Texto extraído:
━━━━━━━━━━
Jueves 26 de abril de 2012
El ingreso en prisión del ex consejero autonómico andaluz de Empleo, Antonio Fernández, es una nueva vuelta de tuerca en el caso de los ERE irregulares. A las imputaciones del ex director general y su chofer se une ahora la de un alto cargo de la anterior etapa, no tan lejana en el tiempo como quiere hacer creer la portavoz de la Junta, Mar Moreno. Y es que, a su juicio, todo este asunto “forma parte ya del pasado”, en un claro ejemplo de lo que es no saber cómo reaccionar ante un escándalo de proporciones cada vez mayores. ¿Del pasado?: será pasado para otros; para el señor Griñán, que presidía y volverá a presidir la Junta, se trata de su presente.
━━━━━━━━━━
Instrucción 1: Enumera a todas las personas que el texto sobre el caso de los ERE nombra con su apellido.
Instrucción 2: Repite sin cambios el fragmento del texto sobre el caso de los ERE que empieza con las palabras que contienen "Jueves 26 de" y termina con "de su presente.".
Instrucción 3: Prosigue el texto sobre el caso de los ERE a partir de su última oración.
Los registros no tienen relación con el texto.

[Entradas de datos recopiladas]
━━━━━━━━━━
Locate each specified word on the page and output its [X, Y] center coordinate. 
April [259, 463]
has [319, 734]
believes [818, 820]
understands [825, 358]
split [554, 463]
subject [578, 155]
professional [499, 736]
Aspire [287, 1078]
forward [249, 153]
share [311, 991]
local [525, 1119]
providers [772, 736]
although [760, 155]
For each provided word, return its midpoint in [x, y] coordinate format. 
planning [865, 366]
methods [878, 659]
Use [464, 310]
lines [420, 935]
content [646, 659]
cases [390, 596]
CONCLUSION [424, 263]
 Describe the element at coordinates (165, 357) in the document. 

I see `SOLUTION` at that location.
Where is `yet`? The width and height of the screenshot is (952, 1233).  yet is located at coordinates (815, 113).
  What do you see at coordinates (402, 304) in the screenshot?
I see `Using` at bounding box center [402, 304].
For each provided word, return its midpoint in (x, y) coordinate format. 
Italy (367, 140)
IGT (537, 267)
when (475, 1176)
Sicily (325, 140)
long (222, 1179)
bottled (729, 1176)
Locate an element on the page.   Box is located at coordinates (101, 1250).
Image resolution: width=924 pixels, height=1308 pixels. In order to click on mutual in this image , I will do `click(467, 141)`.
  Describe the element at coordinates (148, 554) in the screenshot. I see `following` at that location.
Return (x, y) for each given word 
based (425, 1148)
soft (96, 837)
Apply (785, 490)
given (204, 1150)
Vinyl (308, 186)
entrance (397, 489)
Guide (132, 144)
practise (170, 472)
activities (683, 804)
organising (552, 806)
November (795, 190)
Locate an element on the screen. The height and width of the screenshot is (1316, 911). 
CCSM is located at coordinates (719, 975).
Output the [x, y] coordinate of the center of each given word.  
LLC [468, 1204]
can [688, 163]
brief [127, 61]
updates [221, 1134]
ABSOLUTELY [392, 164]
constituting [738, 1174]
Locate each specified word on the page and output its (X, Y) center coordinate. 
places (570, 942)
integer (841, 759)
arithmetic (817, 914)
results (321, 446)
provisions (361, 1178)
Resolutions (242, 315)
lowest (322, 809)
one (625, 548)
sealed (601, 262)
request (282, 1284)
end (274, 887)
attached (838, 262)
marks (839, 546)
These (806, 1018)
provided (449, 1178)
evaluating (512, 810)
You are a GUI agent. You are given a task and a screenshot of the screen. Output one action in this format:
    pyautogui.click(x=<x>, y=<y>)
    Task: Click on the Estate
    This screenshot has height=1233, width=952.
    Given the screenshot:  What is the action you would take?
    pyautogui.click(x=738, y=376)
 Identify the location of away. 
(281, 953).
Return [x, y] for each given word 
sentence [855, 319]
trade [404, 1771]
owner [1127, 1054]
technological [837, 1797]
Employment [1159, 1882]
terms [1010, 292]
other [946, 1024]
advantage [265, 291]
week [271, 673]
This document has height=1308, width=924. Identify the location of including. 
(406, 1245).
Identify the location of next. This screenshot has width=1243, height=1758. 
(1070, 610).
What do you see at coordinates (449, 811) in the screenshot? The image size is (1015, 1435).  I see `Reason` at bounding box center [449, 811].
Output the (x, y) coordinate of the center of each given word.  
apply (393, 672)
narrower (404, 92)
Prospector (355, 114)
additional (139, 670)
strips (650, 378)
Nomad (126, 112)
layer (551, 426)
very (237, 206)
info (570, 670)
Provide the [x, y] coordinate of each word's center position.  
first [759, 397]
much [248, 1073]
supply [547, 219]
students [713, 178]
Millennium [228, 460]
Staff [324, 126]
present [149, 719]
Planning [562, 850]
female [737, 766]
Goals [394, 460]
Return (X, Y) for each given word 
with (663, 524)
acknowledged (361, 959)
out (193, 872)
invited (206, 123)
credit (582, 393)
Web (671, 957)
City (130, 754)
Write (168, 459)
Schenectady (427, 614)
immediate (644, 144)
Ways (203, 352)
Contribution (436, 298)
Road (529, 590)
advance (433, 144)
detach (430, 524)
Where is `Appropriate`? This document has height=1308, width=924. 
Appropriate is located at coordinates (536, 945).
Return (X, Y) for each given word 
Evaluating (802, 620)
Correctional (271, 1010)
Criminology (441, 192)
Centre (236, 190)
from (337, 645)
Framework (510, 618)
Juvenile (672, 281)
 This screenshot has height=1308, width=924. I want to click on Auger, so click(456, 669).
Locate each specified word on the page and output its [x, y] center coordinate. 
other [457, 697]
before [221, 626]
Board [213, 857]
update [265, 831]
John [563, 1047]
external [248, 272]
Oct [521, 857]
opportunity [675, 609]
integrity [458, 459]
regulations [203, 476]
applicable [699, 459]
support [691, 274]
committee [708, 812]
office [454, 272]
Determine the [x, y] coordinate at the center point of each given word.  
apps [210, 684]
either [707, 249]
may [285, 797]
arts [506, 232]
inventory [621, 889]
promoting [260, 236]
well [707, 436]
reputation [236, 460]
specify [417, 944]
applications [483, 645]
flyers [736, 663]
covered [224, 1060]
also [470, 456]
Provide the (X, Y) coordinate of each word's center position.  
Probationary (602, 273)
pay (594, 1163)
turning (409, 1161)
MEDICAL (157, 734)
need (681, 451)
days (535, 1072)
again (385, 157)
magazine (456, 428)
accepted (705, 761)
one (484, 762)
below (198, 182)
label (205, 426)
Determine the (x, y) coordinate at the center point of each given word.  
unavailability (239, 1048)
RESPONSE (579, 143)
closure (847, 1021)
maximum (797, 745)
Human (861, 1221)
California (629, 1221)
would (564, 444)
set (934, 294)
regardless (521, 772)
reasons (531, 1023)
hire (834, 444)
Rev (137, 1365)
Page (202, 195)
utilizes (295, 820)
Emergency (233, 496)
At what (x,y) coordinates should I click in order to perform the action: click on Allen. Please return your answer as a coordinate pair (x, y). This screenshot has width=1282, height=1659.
━━━━━━━━━━
Respuesta esperada 1: Antonio Fernández, Mar Moreno y Griñán.

Respuesta esperada 2:
Jueves 26 de abril de 2012
El ingreso en prisión del ex consejero autonómico andaluz de Empleo, Antonio Fernández, es una nueva vuelta de tuerca en el caso de los ERE irregulares. A las imputaciones del ex director general y su chofer se une ahora la de un alto cargo de la anterior etapa, no tan lejana en el tiempo como quiere hacer creer la portavoz de la Junta, Mar Moreno. Y es que, a su juicio, todo este asunto “forma parte ya del pasado”, en un claro ejemplo de lo que es no saber cómo reaccionar ante un escándalo de proporciones cada vez mayores. ¿Del pasado?: será pasado para otros; para el señor Griñán, que presidía y volverá a presidir la Junta, se trata de su presente.

Respuesta esperada 3:
Resulta muy poco creíble que nadie en la Junta estuviese al tanto de los manejos del ex director general de empleo, con sus desviaciones presupuestarias para adquirir propiedades a título particular y sus fiestas con cocaína. Tampoco son de recibo los numerosos “allegados” del PSOE que figuraban como beneficiarios de unas ayudas cuya cuantía no tenían derecho alguno a percibir. Pero lo que es de todo punto inverosímil es que todo un ex consejero actuase a espaldas del resto del gobierno autonómico, sin que nadie supiera nada. Porque hay que recordarle a la portavoz de la Junta de que en ese “pasado” al que se refiere están las mismas personas que ahora, con Griñan a la cabeza. Y que por mucho que estén en el gobierno de su comunidad, ello no les exime de las responsabilidades políticas en un caso tan grave.